Histiocytosis X of the skin in an elderly man

A 76 yr old man had a papular erythematous rash, limited to his trunk, of 6 mth duration. Light microscopy revealed dense infiltration of the papillary dermis and overlying epidermis by histiocytic cells characterized by oval and reniform nuclei, nucleoli, and ill defined abundant eosinophilic cytoplasm. Mitotic figures were uncommon. Admixed with the histiocytic infiltrate were occasional lymphocytes and rare plasma cells and polymorphonuclear leukocytes. Eosinophils were not identified. Electron microscopy revealed characteristic Langerhans granules within the cytoplasm and contiguous with the plasma membrane of many of the infiltrating histiocytic cells.

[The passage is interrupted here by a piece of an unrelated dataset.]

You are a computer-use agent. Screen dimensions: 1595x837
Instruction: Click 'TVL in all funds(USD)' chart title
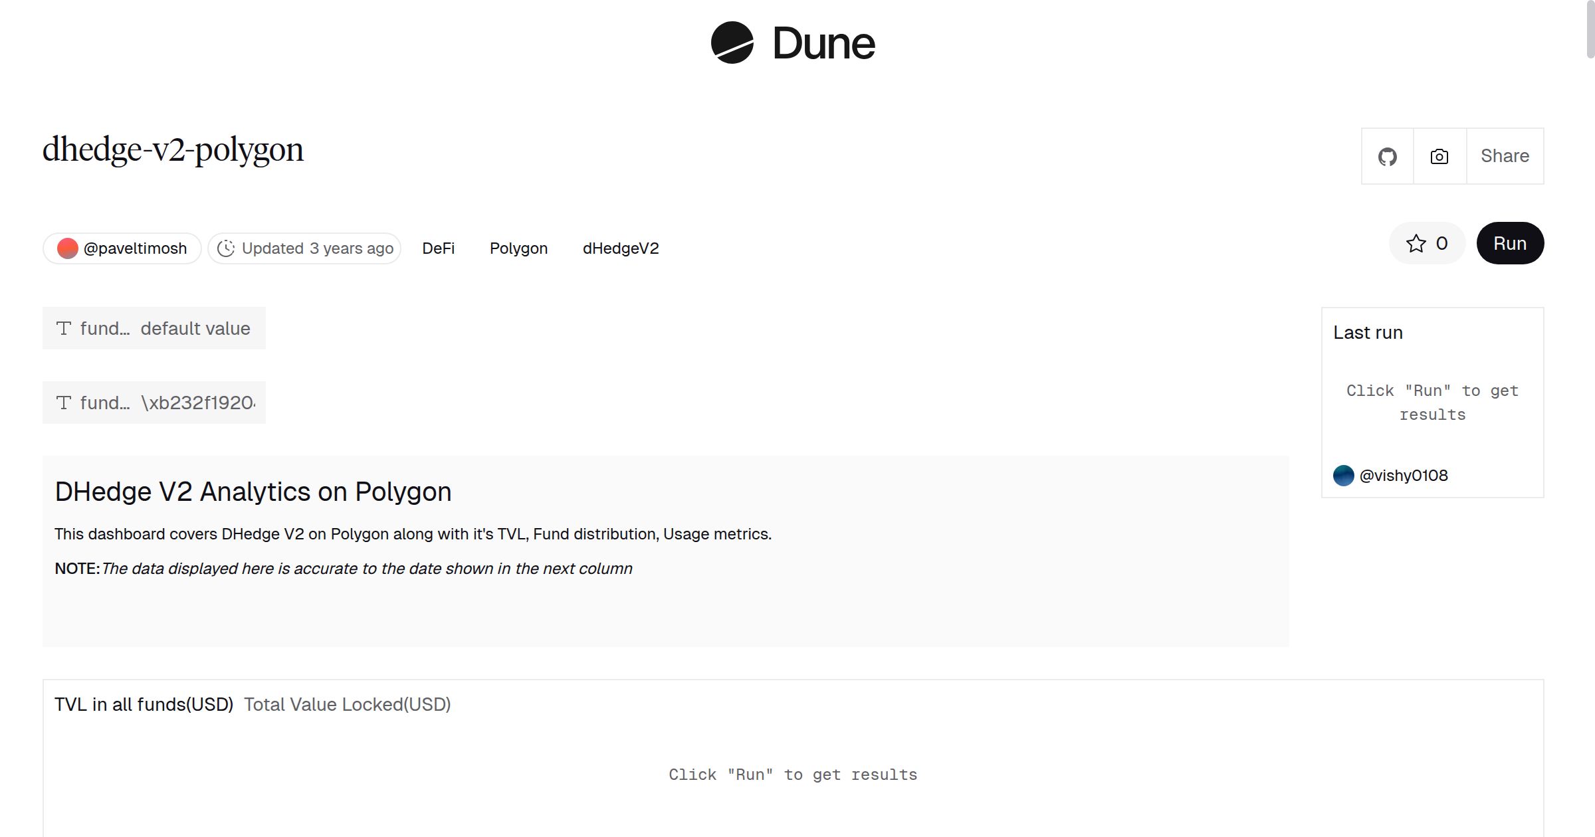tap(144, 704)
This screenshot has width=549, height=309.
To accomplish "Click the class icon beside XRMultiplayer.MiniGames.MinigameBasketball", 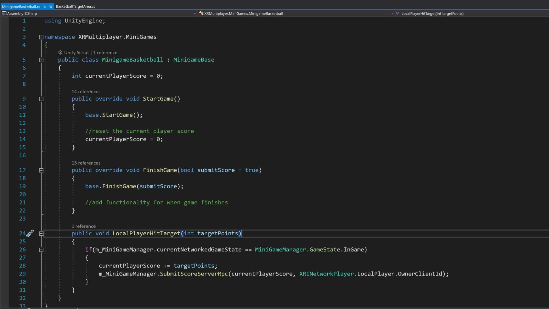I will (201, 13).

Skeletal films during life and autopsy studies failed to reveal any extracutaneous involvement. The findings are reminiscent of the cutaneous lesions seen in Letterer Siwe disease and diagnostic for histiocytosis X. The absence of extracutaneous involvement and the age of the patient are distinctly unusual, but not unprecedented. Adult forms of histiocytosis X showing both limited and diffuse organ involvement have been described. The finding of the Langerhans cell with its characteristic granules provides both a probable cell of origin and unifying feature for this disease complex.